=== Requirements ===
A. List each distinct thread count figure that appears in the article on bed sheet thread counts.
B. Quote the article on bed sheet thread counts from "Loophole #1" to "is almost meaningless.".

=== Selection ===
Don’t choose a product on thread count alone – CHOICE has discovered this popular marketing term carries little credibility.

Have you ever wondered what’s in your 400 thread count sheets? Or why your 350 thread count sheets feel coarser than those with a lower thread count? CHOICE has discovered this popular marketing term carries little credibility, since canny manufacturers effectively “double count” the threads to claim a premium product.

Thread count refers to the total number of threads on a piece of fabric. The common belief is that the higher the thread count, the higher the quality of fabric. In reality, it is a ploy used by manufacturers to segment their products and charge consumers a premium for products with a high thread count – some as high as 1,000.

Loophole #1

The area size of the fabric in which the thread count is claimed varies according to the standard of measurement used. For example, the number of threads in one square inch (a 2.54cm square) would be significantly less than the number of threads in 10 square centimetres (a 3.162cm square).

Short of using a magnifying glass and needle to count the threads, there’s no way to be sure of the quantity or quality of the fibres claimed on the packaging. Since there is no legal requirement for manufacturers to state how they counted the threads, the term is almost meaningless.

Loophole #2

Threads are counted in both directions to make up the total thread count. Dr Stuart Gordon, an expert in cotton at the Commonwealth Scientific and Industrial Research Organisation (CSIRO) told CHOICE:

“Weavers use picks per centimetre to specify a fabric, with one pick being one thread in one direction. However, ‘thread count’ for bed sheet buyers is defined as the number of threads per 10 square centimetres in both directions to achieve a higher number.”

Furthermore, if 250 two-ply threads are used, the thread count doubles to 500, but the threads used for this high thread count sheet may be coarser than those with a lower thread count. This is why two different brands of 1000 thread count sheets may feel different.

The softness of a fabric also depends on how the threads are spun or treated before being woven into sheets. If coarser threads are used, a high thread count bed sheet may feel coarser than one with a lower thread count, but still has finer threads. As such, you may sometimes be unable to tell the difference between Egyptian cotton and high quality normal cotton.

=== Source data ===

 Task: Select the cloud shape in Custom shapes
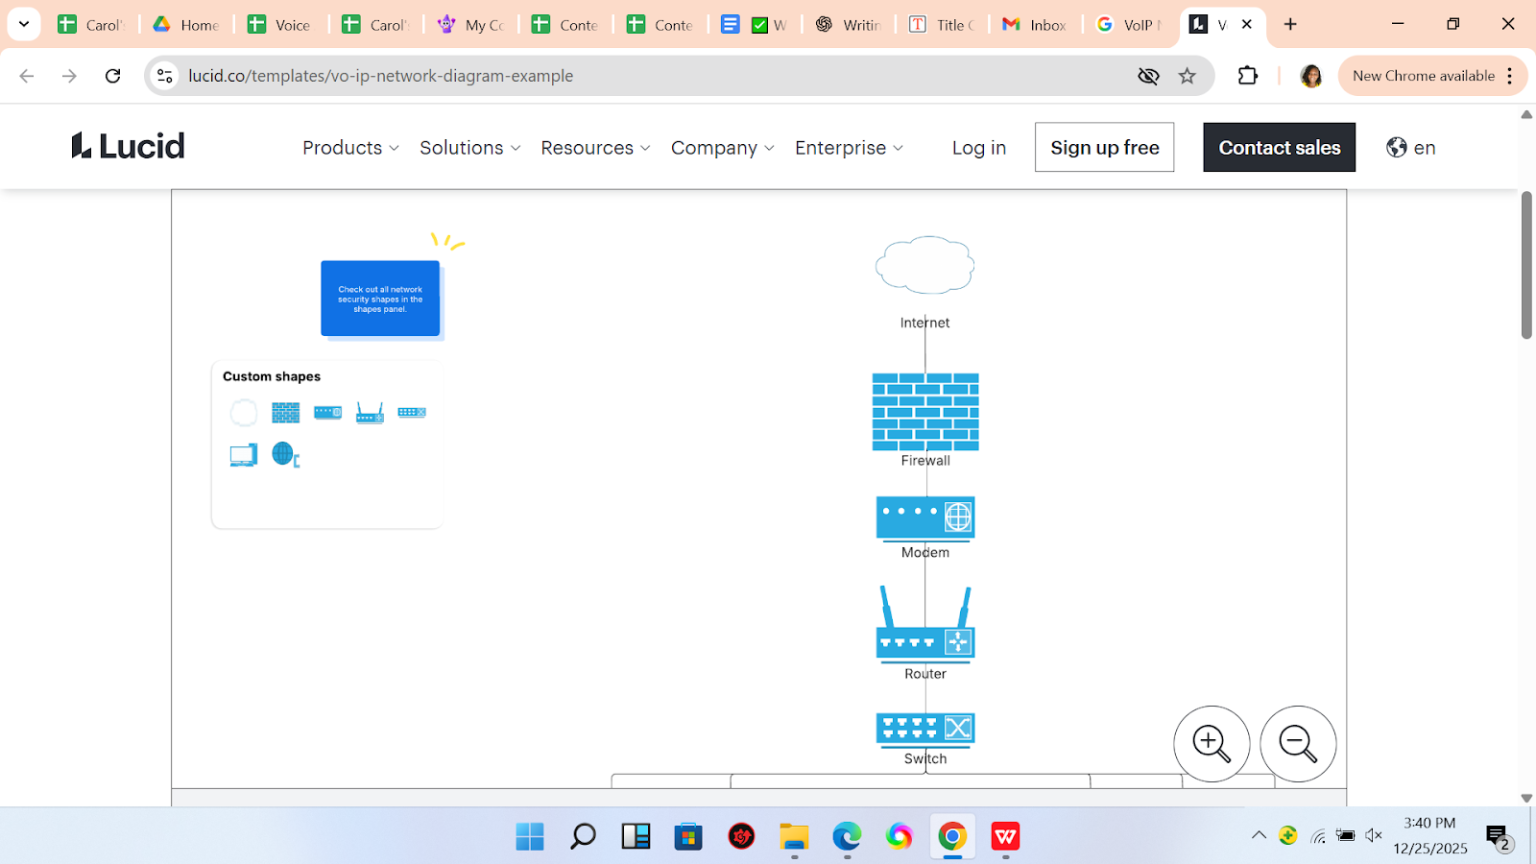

=== Outputs by task ===
A. 400, 350, 1,000, 500

B.
Loophole #1

The area size of the fabric in which the thread count is claimed varies according to the standard of measurement used. For example, the number of threads in one square inch (a 2.54cm square) would be significantly less than the number of threads in 10 square centimetres (a 3.162cm square).

Short of using a magnifying glass and needle to count the threads, there’s no way to be sure of the quantity or quality of the fibres claimed on the packaging. Since there is no legal requirement for manufacturers to state how they counted the threads, the term is almost meaningless.